• **Task details**:
Below is a listing from which only part is wanted; return exactly the lines from the one with "Season 5 (166, 372)" up to and including the one with "Ποιος άκουγε ποιον;".

┌──

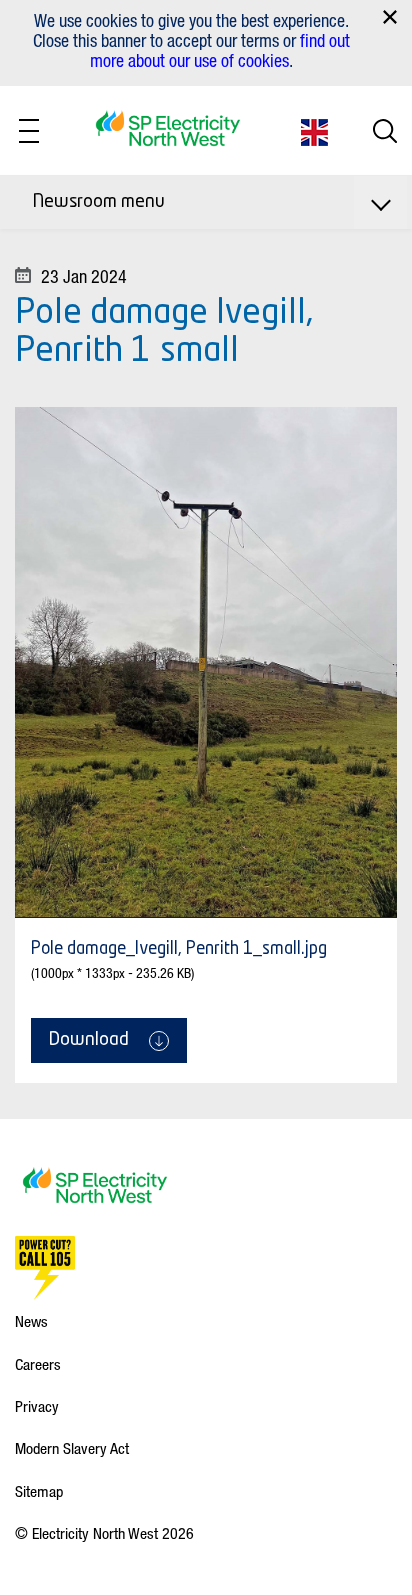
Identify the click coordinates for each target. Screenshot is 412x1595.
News (31, 1321)
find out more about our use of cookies (220, 50)
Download (89, 1040)
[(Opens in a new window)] (45, 1268)
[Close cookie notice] (390, 17)
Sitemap (39, 1491)
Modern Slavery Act (72, 1448)
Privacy (37, 1406)
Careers (38, 1364)
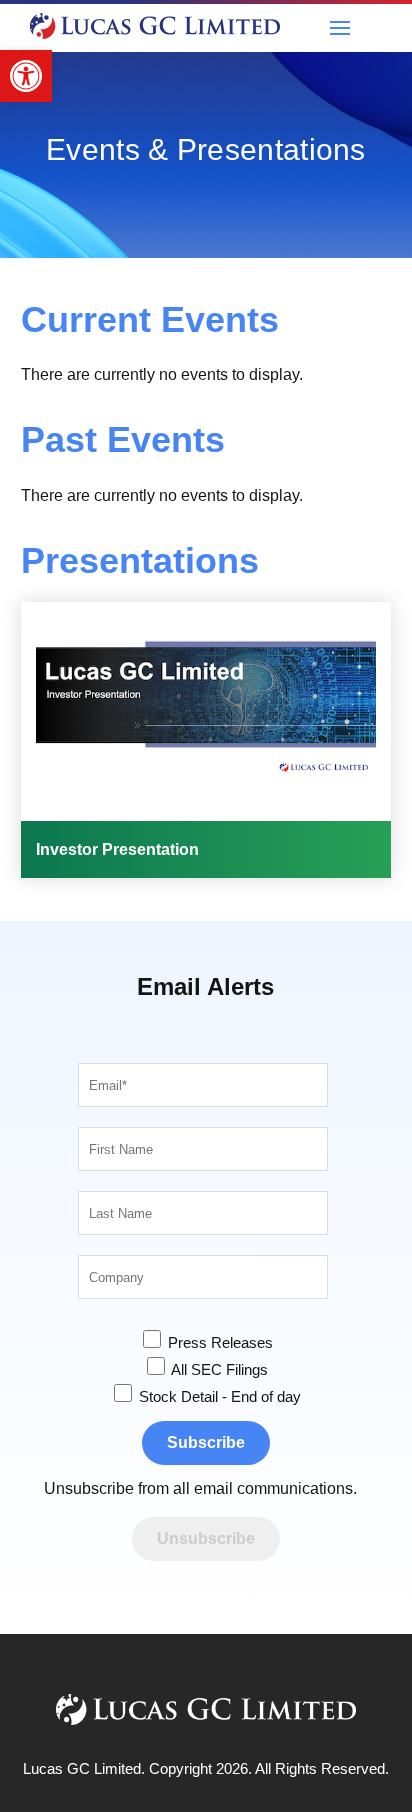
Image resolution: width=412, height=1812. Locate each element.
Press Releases (218, 1342)
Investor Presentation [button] (117, 849)
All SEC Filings (218, 1369)
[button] (26, 76)
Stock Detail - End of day (218, 1396)
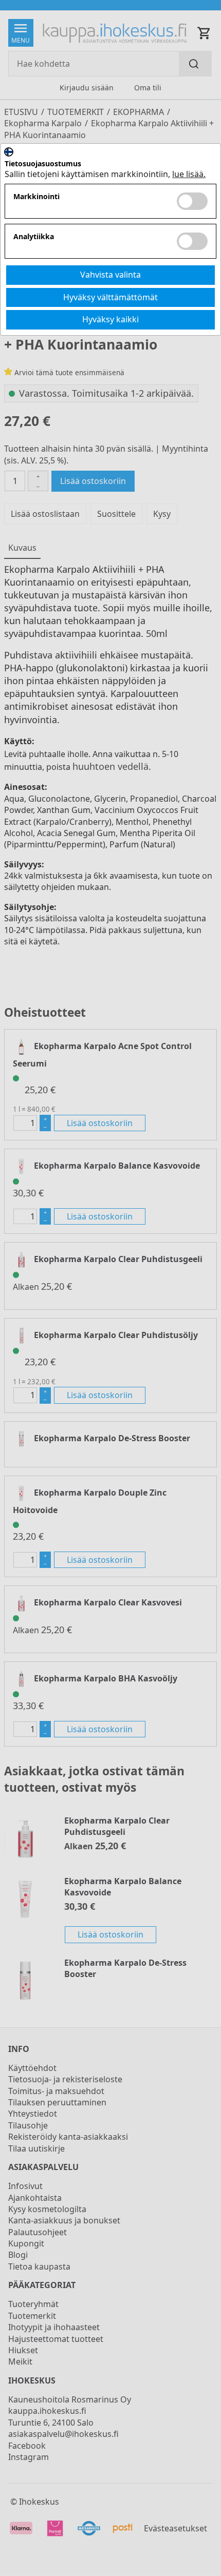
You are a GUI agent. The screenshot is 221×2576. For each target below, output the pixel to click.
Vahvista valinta (110, 274)
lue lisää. (189, 174)
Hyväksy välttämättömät (110, 297)
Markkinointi (36, 196)
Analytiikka (33, 237)
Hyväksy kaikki (110, 319)
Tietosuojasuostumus (43, 164)
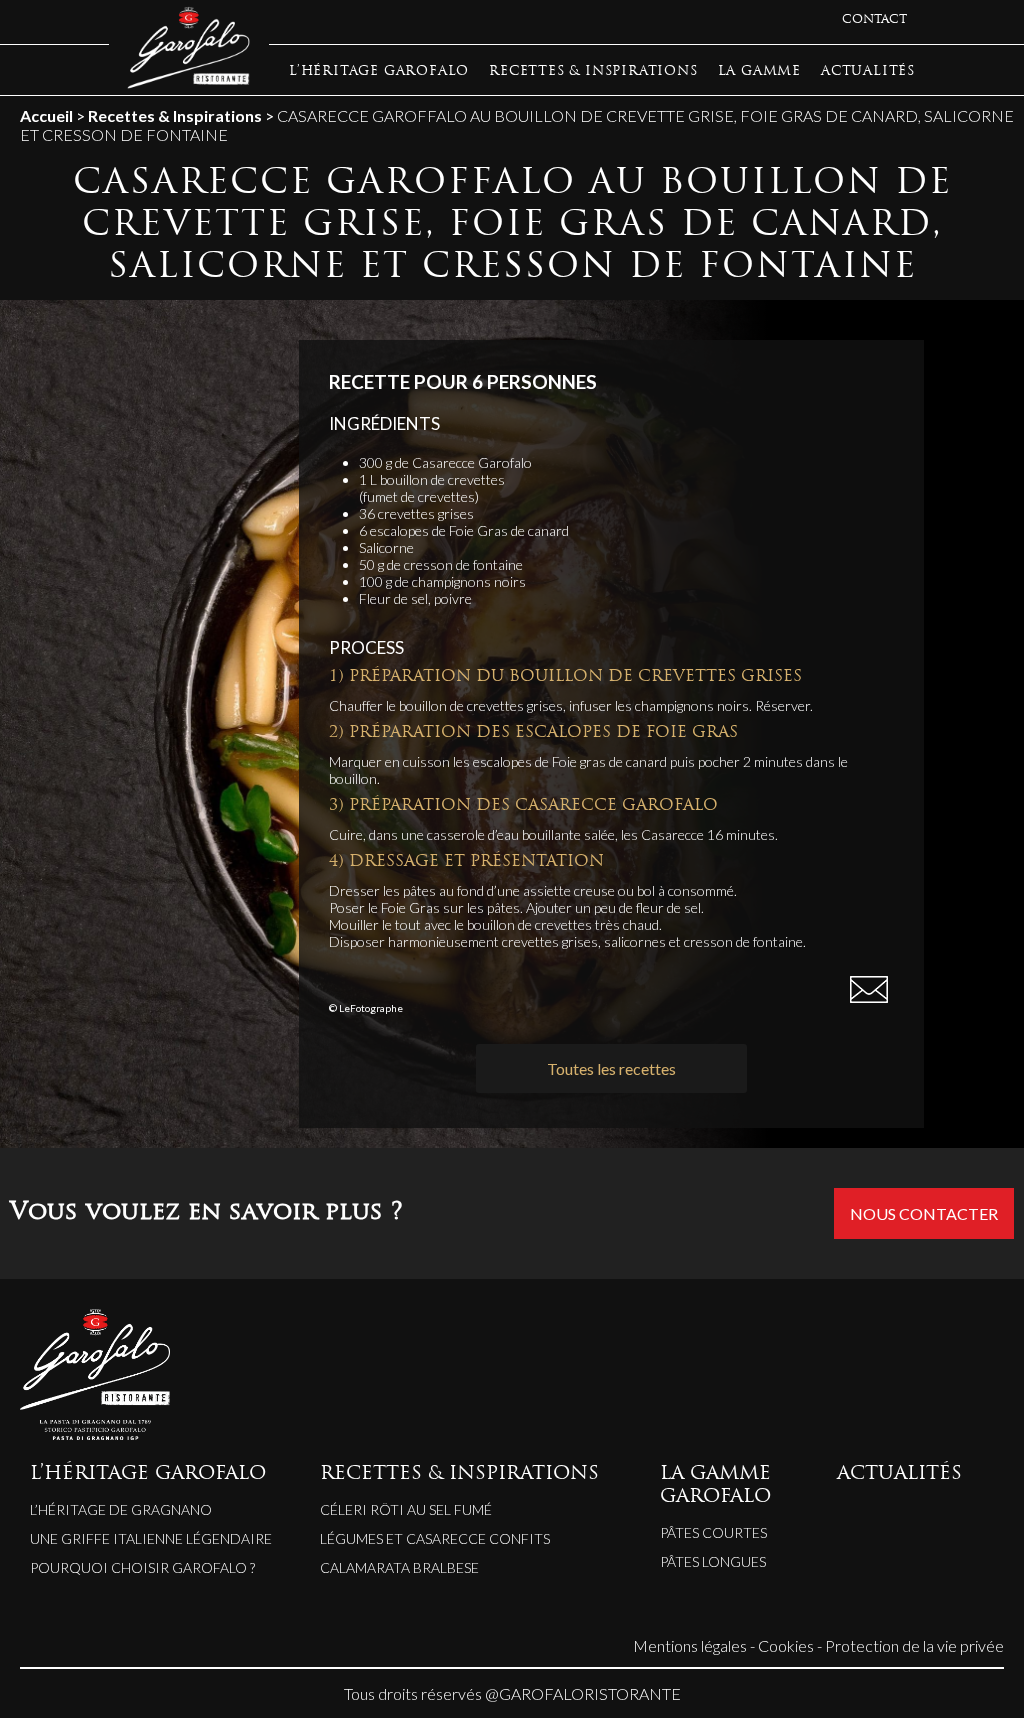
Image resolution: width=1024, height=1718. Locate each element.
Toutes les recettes (611, 1068)
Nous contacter (924, 1213)
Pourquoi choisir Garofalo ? (142, 1567)
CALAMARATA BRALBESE (399, 1567)
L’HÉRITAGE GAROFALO (379, 71)
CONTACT (874, 20)
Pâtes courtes (713, 1532)
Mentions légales (690, 1645)
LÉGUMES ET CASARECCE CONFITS (435, 1538)
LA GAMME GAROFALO (715, 1486)
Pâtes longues (713, 1561)
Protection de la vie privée (914, 1645)
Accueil (46, 115)
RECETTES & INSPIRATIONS (593, 71)
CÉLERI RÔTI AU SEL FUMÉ (406, 1509)
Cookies (786, 1645)
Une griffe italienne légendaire (151, 1538)
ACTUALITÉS (868, 71)
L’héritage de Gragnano (121, 1509)
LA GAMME (759, 71)
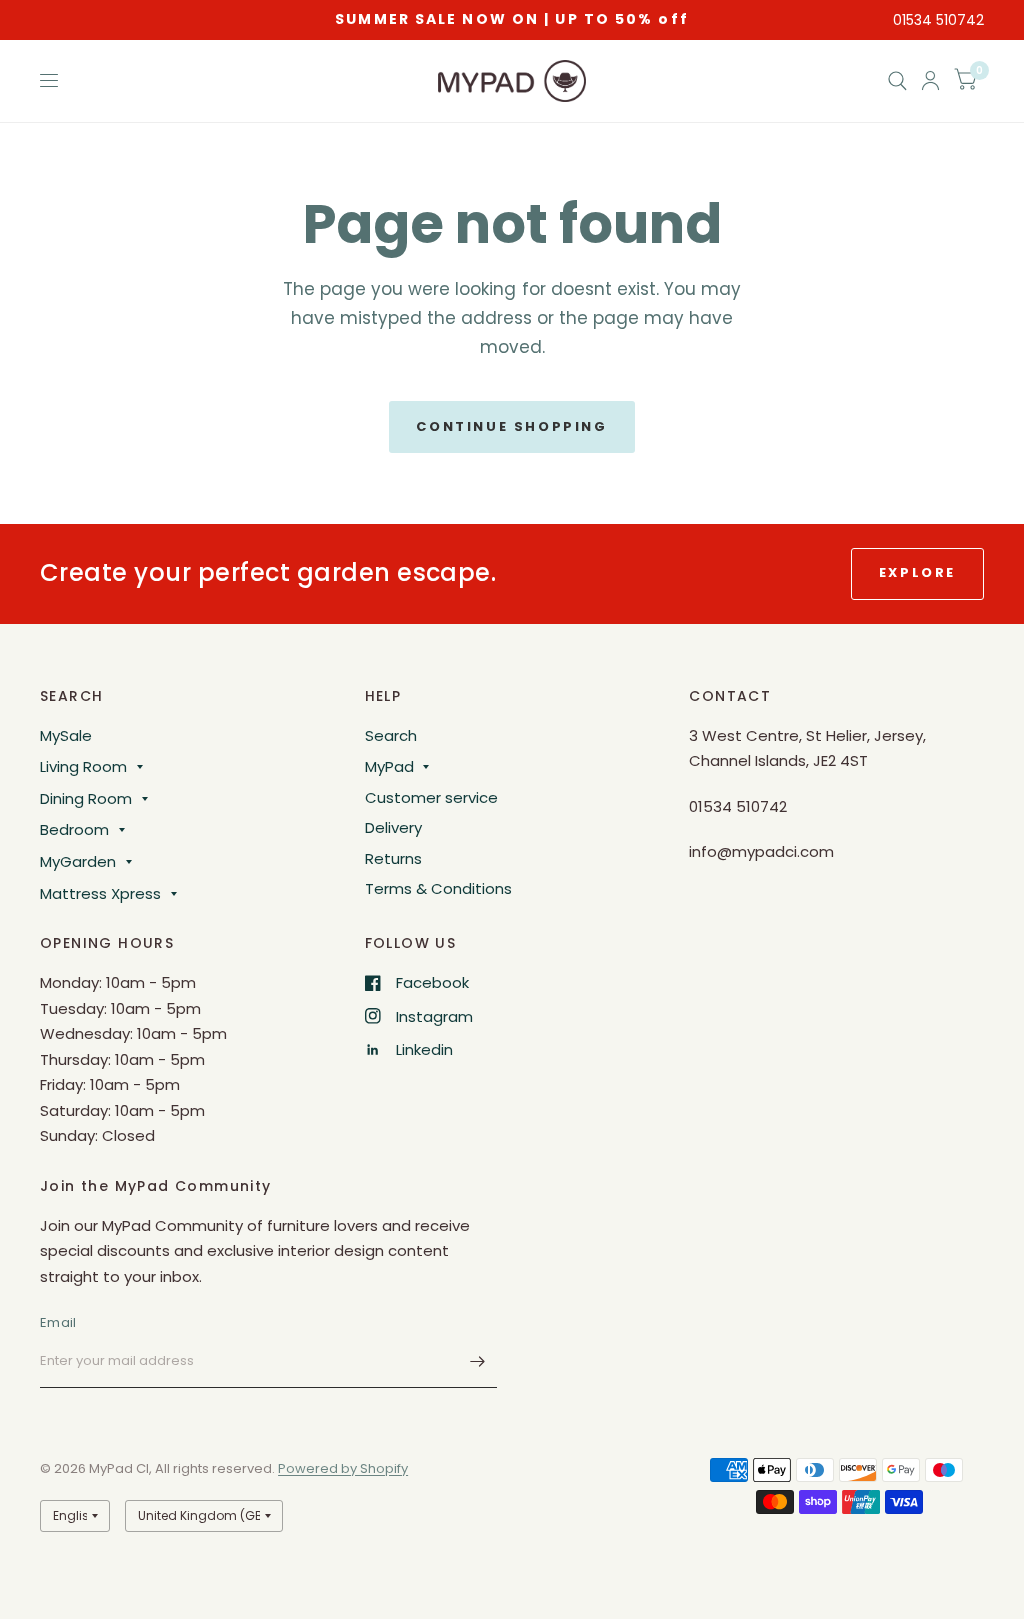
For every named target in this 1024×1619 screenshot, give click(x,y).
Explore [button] (917, 572)
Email (58, 1322)
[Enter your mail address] (477, 1362)
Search (391, 735)
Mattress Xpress (100, 893)
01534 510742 (938, 20)
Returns (393, 858)
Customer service (431, 797)
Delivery (393, 827)
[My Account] (930, 81)
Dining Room (86, 798)
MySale (66, 735)
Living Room (83, 766)
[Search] (897, 81)
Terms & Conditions (438, 888)
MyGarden (78, 861)
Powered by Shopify (343, 1468)
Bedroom (74, 829)
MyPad (389, 766)
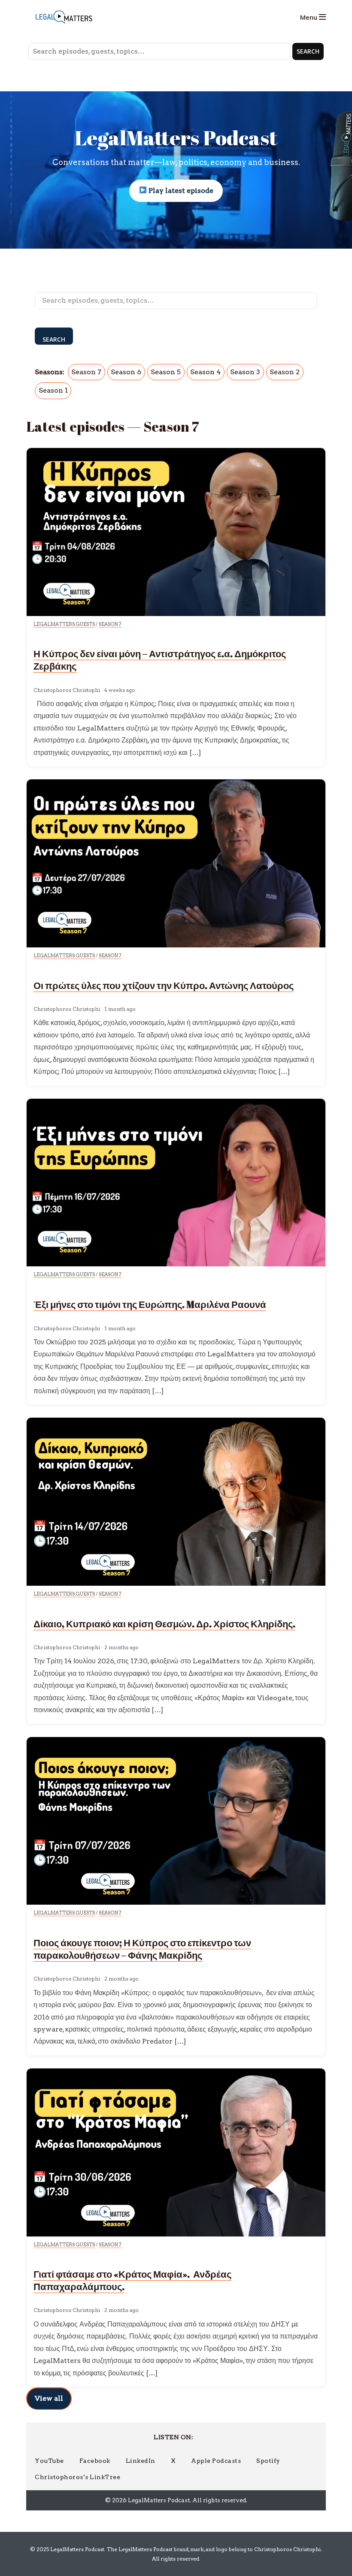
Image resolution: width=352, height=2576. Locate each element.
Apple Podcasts (216, 2460)
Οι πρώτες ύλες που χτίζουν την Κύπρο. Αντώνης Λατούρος (163, 985)
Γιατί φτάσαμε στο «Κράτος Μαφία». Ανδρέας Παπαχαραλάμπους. (132, 2280)
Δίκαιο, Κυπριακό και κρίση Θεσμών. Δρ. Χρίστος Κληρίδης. (164, 1623)
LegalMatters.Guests (64, 624)
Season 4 (205, 372)
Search (308, 51)
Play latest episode (180, 190)
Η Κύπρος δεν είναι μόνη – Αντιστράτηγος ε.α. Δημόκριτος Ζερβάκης (159, 659)
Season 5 (166, 372)
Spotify (268, 2460)
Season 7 (86, 372)
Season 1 (53, 390)
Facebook (94, 2460)
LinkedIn (140, 2460)
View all (49, 2398)
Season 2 (285, 372)
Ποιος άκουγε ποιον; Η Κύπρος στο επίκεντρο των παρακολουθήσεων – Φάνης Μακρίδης (142, 1948)
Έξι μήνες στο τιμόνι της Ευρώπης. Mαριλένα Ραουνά (149, 1304)
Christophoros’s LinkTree (77, 2477)
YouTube (49, 2460)
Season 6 (126, 372)
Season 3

└──

• **Result**:
Season 5 (166, 372)
Spotify (268, 2460)
Season 7 (86, 372)
Season 1 (53, 390)
Facebook (94, 2460)
LinkedIn (140, 2460)
View all (49, 2398)
Season 2 (285, 372)
Ποιος άκουγε ποιον; Η Κύπρος στο επίκεντρο των παρακολουθήσεων – Φάνης Μακρίδης (142, 1948)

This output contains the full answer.